Speaking after Monday's candlelight walk, victims' advocate Marybeth Adkins said her voice began to break that night as she looked into the crowd and saw tears streaming down young girls' faces.
"These girls are our responsibility," Adkins said Wednesday, not the person they have accused of sexual harassment and sexual assault. "People who are in leadership on the (Norton) school board, these students are your responsibility."
She commended Norton School Board for seeking outside investigation of complaints against Jim Adams, the embattled Burton High School head football coach who's been accused of inappropriate behavior toward at least two former students. Four others have reached out to Family Crisis Support Services, the advocacy organization headed by Adkins.
She said they've tried not to focus entirely on the current conflict but more broadly on all victims of sexual abuse, assault and harassment.
"Everyone wants to talk about him. It's not about him. It's about these girls for us," she said.
Adkins estimated more than 100 turned out at Norton City Park while other supporters were scattered all along Park Avenue as the walk continued to the far end of town. Those who didn't walk got out and stood by their cars as the walk passed. "It was just kind of breathtaking," she said.

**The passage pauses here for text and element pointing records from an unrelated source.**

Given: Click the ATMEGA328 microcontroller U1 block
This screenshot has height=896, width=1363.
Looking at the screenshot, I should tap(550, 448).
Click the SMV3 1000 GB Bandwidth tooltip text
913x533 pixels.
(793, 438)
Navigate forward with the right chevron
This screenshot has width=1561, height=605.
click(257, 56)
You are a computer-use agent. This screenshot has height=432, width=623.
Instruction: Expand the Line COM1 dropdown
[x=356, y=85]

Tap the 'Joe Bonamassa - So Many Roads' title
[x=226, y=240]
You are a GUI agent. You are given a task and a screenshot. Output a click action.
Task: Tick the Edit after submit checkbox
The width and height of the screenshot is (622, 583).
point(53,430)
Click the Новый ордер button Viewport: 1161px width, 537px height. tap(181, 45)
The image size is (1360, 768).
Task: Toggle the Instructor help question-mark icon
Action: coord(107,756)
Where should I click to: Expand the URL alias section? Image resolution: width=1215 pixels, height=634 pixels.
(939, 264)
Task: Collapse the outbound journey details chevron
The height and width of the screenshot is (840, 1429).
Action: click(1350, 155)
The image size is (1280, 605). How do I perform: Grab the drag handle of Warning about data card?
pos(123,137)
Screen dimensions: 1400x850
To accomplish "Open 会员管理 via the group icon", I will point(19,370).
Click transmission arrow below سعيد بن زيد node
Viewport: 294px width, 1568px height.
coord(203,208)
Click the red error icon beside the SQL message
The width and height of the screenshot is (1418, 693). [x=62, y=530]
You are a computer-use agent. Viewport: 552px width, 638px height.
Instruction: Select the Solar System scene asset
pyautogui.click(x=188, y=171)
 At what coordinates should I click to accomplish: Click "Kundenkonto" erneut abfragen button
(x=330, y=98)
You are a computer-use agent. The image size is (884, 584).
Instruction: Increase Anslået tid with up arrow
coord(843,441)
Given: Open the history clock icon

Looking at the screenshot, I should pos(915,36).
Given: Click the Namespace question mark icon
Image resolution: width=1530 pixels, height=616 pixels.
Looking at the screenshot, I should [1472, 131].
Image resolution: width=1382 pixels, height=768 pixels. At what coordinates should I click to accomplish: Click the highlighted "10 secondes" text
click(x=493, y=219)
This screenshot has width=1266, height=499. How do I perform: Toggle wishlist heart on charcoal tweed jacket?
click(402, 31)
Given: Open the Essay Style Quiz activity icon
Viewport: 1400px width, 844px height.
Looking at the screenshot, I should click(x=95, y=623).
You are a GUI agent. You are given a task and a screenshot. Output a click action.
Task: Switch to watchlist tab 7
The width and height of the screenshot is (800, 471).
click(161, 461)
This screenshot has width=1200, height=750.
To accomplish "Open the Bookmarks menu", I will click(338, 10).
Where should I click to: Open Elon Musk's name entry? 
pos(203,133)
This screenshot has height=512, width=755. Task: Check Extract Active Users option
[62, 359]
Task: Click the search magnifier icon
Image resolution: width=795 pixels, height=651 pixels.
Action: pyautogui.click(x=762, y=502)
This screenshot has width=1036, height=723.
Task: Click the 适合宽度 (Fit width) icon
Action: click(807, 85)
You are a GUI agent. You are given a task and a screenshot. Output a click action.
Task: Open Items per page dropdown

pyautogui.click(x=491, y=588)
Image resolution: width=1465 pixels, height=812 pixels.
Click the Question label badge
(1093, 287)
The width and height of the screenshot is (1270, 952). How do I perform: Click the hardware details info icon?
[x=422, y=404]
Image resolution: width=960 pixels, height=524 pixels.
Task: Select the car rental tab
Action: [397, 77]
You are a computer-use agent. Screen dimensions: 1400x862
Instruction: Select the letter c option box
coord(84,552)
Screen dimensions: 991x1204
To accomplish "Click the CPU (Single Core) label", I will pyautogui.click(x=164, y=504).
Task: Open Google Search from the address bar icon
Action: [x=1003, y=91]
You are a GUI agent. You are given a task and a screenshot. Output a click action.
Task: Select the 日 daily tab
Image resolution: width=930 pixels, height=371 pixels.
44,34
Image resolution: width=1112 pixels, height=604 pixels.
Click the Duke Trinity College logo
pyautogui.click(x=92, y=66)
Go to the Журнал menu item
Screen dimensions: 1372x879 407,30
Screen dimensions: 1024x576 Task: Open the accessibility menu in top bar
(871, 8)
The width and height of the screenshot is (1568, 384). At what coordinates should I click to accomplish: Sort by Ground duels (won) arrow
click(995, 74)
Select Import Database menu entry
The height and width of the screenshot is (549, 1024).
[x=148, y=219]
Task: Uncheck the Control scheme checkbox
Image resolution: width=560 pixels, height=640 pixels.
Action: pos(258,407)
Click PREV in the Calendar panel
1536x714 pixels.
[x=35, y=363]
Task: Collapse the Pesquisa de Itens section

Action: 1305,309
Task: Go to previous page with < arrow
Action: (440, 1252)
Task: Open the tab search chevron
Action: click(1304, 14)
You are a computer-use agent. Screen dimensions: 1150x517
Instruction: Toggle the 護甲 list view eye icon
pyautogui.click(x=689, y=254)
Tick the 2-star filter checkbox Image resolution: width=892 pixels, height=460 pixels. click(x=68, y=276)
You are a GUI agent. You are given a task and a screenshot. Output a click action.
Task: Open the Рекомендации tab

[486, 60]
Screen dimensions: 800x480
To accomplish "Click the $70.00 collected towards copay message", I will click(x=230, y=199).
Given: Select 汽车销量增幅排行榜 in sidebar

Another indication of community support came in the numbers of "We Believe You" t-shirts that were sold in advance of the walk — more than $1,200 worth. She noted a great number of boys who came to their shelter to buy shirts in support of the girls.
Adkins said she told those gathered that the walk was for a community in conflict. "In a conflict, we have to remember that the only thing we can control is how we, as individuals and together as a community, choose to react. It is important that we react in a way that is trauma informed."
What that means, she explained, is understanding that each individual responds differently to trauma and reacting in a way that supports healing and reduces re-traumatization.
Adkins said she also told them healing is a journey, not a destination.
"Being a trauma-informed community does not mean we react in anger or protest," Adkins also told them. "That’s all too easy and requires no contemplation of what the victim has been through. We have to be thoughtful in this process. We must work together as a community to mitigate any harmful impact of trauma."
For as heartbreaking as this controversy has been for the community, Adkins said she also has "felt like this community was coming together again."
It would be an inaccurate interpretation, she also stressed, that the agency's support of victims equates to belief that those accused are guilty.
Family Crisis Support Services is "not judge, jury or executioner. That’s not our stand," Adkins continued. "We are a trauma-informed agency providing services to all victims. We strive to help."
People in her line of work can sometimes become hardened to terrible things. Asked what it is about the current conflict that has touched her so deeply, Adkins said part of it has been the response she's gotten from the community "everywhere I go — the grocery store, the gas station, everywhere, people I don't even know." They thank her "for being a voice," she said, noting that her social media post, which criticized the actions of Norton School Board toward two former students who complained publicly, has been shared everywhere.
"This has been hard," Adkins acknowledged. Since her public post, she said she has been asked repeatedly if she was really "ready to take this on."
Adkins said statistics show that people who make false accusations of sexual harassment and assault are lower than 5 percent to 8 percent of the total.
"I am protecting these students," she said, "and I am going to use this as an opportunity to educate this community . . .
We need to stop. We need to listen. We need to be aware of our actions . . . We need to take a trauma-centered approach in working with people who go through a traumatic event."
The reaction so far from the broader community has been "unbelievable" in support, she said.
Asked about guidance to those who "still don't get it" with regard to behavior that once was acceptable but is no longer, Adkins pointed to new grant funding for prevention efforts that began July 1. The agency already is in schools and the added funding will help them spend more time there while also spreading the message throughout the community — to both men and women — of what in today's society is appropriate and what is not.
For example, you can't abuse a leadership position by texting someone at midnight, she said.
But she also admitted, "I'm not sure how we reach . . . the older generation."
The recent allegations are by no means the agency's first encounter with such reports, Adkins said, noting that its aggressive pursuit of funding came well before the controversy involving Adams.
"This whole episode has opened the door for conversations," Adkins said, observing that they are now hearing of mothers who have gone to talk to their daughters.
"I can't tell you how many have come back to me and said they think this behavior is normal," she said.
Adkins noted that Family Crisis conducts weekly support groups in Norton and in Dickenson and Lee counties.
Stepping off on a journey of healing begins with education, she said, followed by allowing the proper authorities to do their jobs.
People who want to choose sides, she said, "are making the decision to be the judge in this and they're not."